**Task objective:** Every line below that holds the string "marker" should be copied.

Stored records
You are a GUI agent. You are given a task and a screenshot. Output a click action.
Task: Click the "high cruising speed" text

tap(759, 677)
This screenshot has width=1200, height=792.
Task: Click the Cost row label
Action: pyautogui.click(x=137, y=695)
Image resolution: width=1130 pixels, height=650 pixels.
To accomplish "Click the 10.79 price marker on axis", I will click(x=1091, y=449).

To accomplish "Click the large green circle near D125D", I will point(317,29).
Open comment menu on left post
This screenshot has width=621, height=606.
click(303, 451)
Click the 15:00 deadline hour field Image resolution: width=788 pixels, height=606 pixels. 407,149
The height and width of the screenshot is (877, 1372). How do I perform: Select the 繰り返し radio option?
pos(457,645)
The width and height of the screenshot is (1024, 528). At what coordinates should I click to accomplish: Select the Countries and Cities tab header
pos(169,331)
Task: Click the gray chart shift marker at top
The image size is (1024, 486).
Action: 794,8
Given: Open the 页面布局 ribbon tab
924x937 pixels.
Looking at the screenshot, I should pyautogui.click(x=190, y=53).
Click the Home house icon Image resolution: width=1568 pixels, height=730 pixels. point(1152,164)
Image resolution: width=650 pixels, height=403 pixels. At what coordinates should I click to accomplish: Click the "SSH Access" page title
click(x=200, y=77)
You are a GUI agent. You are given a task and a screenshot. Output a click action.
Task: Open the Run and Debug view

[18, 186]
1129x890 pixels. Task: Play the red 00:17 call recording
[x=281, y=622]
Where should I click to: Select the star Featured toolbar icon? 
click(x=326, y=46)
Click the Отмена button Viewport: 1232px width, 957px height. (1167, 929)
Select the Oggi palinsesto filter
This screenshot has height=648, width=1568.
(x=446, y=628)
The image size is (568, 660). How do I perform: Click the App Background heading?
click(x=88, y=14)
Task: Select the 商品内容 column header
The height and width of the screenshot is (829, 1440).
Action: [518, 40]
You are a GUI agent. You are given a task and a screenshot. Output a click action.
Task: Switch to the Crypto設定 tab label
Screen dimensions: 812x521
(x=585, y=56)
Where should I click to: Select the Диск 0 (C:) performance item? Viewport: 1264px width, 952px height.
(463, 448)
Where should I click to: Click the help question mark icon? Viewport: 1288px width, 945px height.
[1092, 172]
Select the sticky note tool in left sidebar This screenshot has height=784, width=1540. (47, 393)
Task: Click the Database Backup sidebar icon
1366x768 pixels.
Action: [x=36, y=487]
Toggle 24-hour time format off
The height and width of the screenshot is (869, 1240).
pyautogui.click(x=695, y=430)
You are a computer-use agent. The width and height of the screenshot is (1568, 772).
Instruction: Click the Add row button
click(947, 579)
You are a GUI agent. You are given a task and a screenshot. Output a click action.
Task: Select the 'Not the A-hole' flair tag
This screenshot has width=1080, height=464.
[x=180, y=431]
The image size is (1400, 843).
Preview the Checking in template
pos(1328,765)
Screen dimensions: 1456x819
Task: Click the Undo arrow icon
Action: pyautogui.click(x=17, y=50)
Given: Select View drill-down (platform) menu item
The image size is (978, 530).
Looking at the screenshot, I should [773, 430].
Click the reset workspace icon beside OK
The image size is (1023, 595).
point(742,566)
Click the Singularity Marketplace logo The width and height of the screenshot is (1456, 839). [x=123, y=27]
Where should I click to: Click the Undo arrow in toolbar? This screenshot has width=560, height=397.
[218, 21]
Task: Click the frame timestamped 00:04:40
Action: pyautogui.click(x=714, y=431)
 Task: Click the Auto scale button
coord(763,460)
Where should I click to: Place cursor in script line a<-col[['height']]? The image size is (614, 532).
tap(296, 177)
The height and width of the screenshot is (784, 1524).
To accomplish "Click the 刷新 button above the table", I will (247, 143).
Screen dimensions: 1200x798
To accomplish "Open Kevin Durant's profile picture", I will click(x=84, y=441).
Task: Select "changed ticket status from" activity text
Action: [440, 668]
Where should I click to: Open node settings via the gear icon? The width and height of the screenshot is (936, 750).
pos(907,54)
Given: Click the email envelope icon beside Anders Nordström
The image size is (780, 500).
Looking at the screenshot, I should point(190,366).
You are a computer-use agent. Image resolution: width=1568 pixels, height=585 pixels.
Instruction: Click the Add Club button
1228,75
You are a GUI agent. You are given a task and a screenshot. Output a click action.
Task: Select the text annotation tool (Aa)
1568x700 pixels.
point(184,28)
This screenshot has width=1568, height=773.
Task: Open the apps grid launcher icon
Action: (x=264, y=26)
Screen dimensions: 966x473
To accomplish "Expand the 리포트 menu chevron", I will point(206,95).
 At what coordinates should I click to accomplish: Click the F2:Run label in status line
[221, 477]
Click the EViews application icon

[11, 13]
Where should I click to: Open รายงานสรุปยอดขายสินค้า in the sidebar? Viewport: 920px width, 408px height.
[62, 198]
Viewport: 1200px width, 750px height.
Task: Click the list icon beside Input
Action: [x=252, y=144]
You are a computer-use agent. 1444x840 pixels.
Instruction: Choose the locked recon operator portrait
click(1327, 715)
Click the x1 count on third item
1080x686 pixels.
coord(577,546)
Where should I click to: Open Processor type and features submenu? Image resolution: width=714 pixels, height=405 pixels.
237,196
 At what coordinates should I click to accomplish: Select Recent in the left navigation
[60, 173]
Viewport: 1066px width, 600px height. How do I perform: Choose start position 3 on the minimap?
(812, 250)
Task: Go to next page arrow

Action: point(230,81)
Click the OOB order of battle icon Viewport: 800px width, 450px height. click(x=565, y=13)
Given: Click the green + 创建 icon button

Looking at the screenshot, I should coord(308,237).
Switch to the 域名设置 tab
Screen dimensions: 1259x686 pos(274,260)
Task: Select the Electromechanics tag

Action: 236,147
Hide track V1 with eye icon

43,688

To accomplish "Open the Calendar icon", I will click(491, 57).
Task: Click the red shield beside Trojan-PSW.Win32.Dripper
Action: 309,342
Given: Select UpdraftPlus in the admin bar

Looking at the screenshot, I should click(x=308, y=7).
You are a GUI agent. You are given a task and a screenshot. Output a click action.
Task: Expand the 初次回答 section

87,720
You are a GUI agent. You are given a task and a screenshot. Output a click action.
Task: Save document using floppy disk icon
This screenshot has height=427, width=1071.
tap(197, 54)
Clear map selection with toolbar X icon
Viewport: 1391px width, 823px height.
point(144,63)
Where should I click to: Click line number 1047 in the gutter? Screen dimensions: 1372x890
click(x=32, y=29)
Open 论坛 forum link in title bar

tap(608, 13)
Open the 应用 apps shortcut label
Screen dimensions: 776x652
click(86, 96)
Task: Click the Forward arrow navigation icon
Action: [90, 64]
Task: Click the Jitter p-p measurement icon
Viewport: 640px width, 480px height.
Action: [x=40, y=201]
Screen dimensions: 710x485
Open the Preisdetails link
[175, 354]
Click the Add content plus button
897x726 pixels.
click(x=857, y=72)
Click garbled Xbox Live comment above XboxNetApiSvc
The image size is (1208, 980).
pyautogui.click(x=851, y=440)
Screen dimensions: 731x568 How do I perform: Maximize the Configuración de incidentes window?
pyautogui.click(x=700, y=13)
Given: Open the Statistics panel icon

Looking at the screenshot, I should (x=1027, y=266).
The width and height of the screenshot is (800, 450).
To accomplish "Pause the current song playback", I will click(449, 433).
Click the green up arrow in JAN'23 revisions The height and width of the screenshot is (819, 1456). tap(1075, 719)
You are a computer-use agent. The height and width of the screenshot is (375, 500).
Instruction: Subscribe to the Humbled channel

**Result of this exercise:**
To accomplish "Click the 10.79 price marker on axis", I will click(x=1091, y=449).
Task: Click the gray chart shift marker at top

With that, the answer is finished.